### Extracted text
********************

State Tax Commission of Missouri
SURJIT & KAVAL SETHI, )
)
Complainants, )
)
v. ) Appeal Number 07-10492
)
PHILIP MUEHLHEAUSLER, ASSESSOR, )
ST. LOUIS COUNTY, MISSOURI, )
)
Respondent. )
ORDER
AFFIRMING HEARING OFFICER DECISION
UPON APPLICATION FOR REVIEW
On July 8, 2008, Senior Hearing Officer W. B. Tichenor entered his Decision and Order (Decision) setting aside the assessment by the St. Louis County Board of Equalization and reducing the valuation on Complainants property.
Complainants timely filed (7/23/08) their Application for Review of the Decision. Respondent elected to not file a Response by the date set for same (8/25/08).
CONCLUSIONS OF LAW
Standard Upon Review
The Hearing Officer is not bound by any single formula, rule or method in determining true value in money, but is free to consider all pertinent facts and estimates and give them such weight as reasonably they may be deemed entitled. The relative weight to be accorded any relevant factor in a particular case is for the Hearing Officer to decide.[1] The Hearing Officer as the trier of fact may consider the testimony of an expert witness and give it as much weight and credit as he may deem it entitled to when viewed in connection with all other circumstances. The Hearing Officer is not bound by the opinions of experts who testify on the issue of reasonable value, but may believe all or none of the expert’s testimony and accept it in part or reject it in part.[2] The Commission will not lightly interfere with the Hearing Officer’s Decision and substitute its judgment on the credibility of witnesses and weight to be given the evidence for that of the Hearing Officer as the trier of fact.[3]
DECISION
A review of the record in the present appeal provides support for the determinations made by the Hearing Officer. There is competent and substantial evidence to establish a sufficient foundation for the Decision of the Hearing Officer. A reasonable mind could have conscientiously reached the same result based on a review of the entire record. The Commission finds no basis to support a determination that the Hearing Officer acted in an arbitrary or capricious manner or abused his discretion as the trier of fact and concluder of law in this appeal.[4]
Complainants’ Ground for Review
Complainants set forth one ground for review of the Hearing Officer Decision. Complainant asserts Respondent’s appraisal upon which the Hearing Officer based his reduction in value was incomplete and flawed in that it failed to take into account that the Sethi property is located in a flood plain and the comparables were not so located. A review of the record does show that Mr. Sethi at hearing asserted that his property was located in a flood plain. However, he provided no documentation to support this claim. Each of the documents contained in Complainants’ Exhibit A have been reviewed. None of them address the issue of the property being in a flood plain.

********************

### To-do item A
In the entries, copy the lines from the one containing "You are a GUI" through the end of the entries, leaving out any pictures.

### Data for this exercise
********************

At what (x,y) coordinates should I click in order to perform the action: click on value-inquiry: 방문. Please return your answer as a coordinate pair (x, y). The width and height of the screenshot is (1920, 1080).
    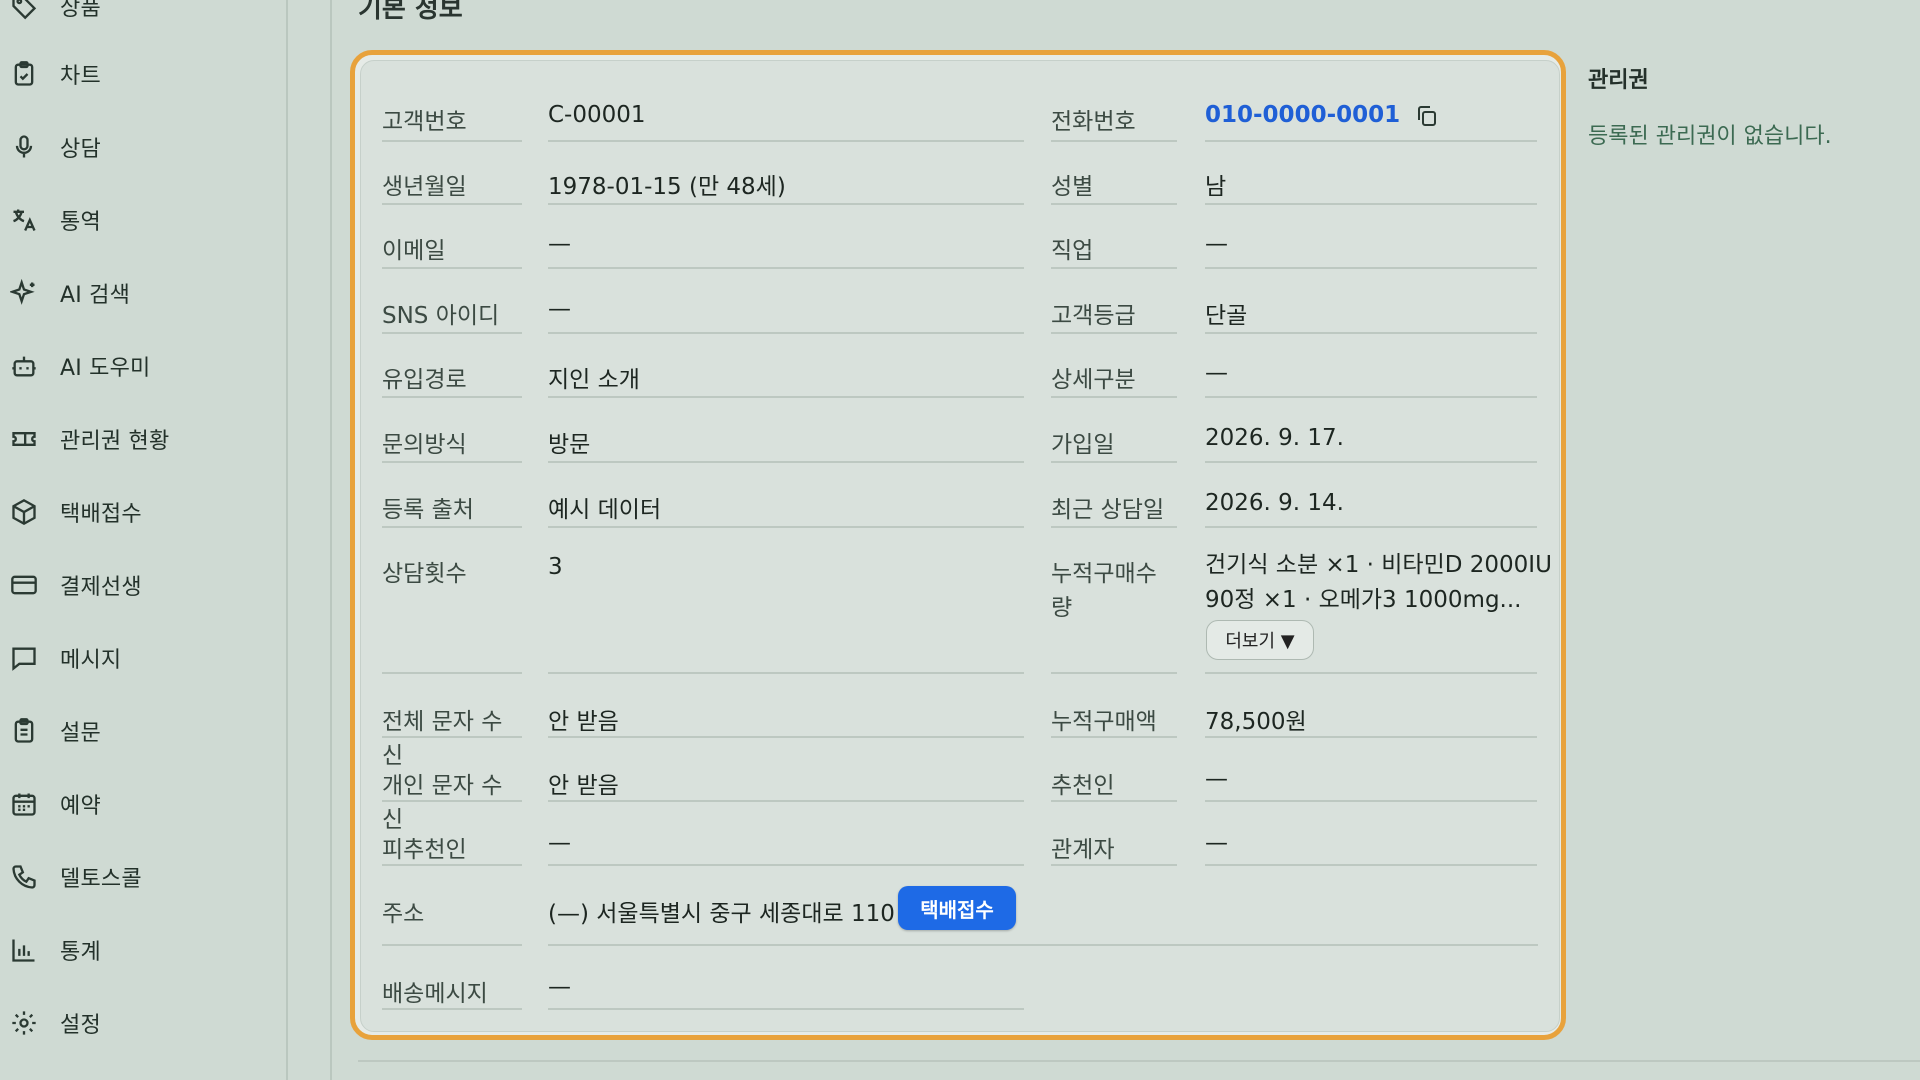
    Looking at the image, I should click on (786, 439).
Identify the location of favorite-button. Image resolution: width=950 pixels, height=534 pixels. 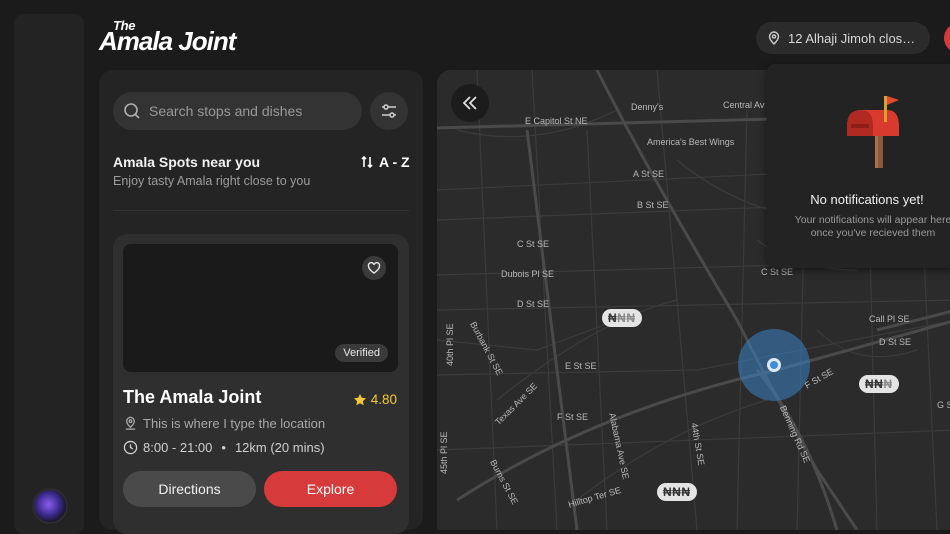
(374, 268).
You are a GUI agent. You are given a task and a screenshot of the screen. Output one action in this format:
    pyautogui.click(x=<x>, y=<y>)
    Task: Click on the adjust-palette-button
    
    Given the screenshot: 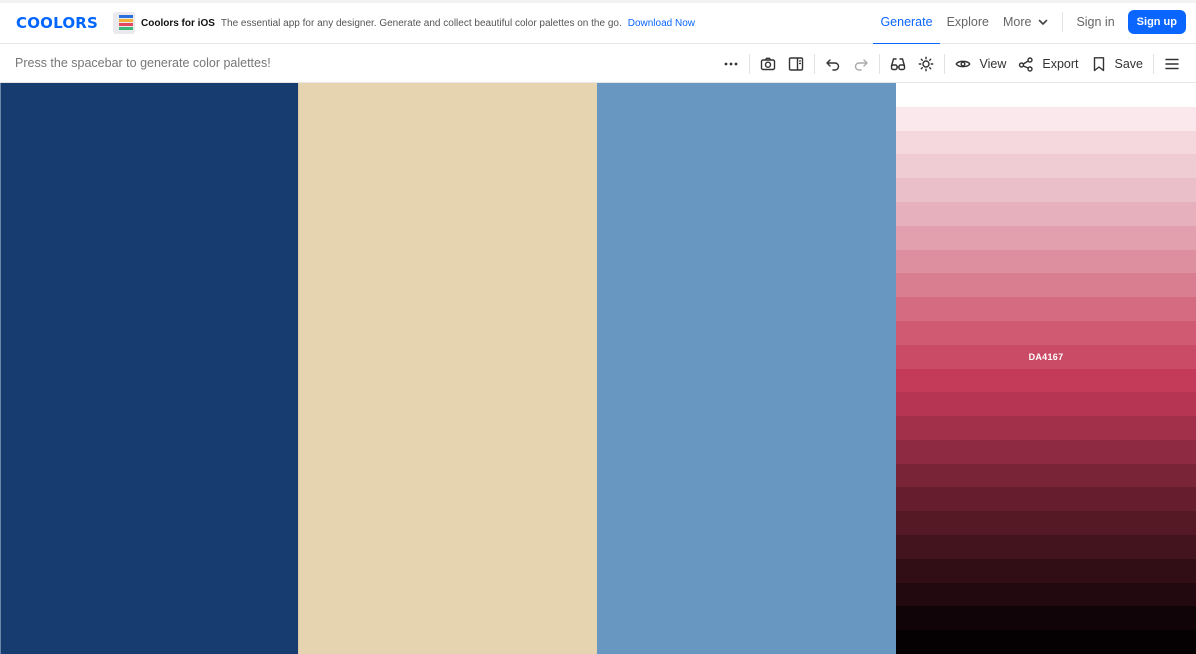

********************

### To-do item B
Using the tax appeal order, decide whether each statement holds. Answer yes or no and quote the words that decide it. (i) The complainants filed their Application for Review on July 23, 2008. (ii) The respondent filed a Response by August 25, 2008. (iii) Some documents in Complainants' Exhibit A address the flood plain.

### Exercise answer A
You are a GUI agent. You are given a task and a screenshot of the screen. Output one action in this format:
    pyautogui.click(x=<x>, y=<y>)
    Task: Click on the adjust-palette-button
    
    Given the screenshot: 

### Exercise answer B
(i) Yes: "Complainants timely filed (7/23/08) their Application for Review of the Decision."
(ii) No: "Respondent elected to not file a Response by the date set for same (8/25/08)."
(iii) No: "None of them address the issue of the property being in a flood plain."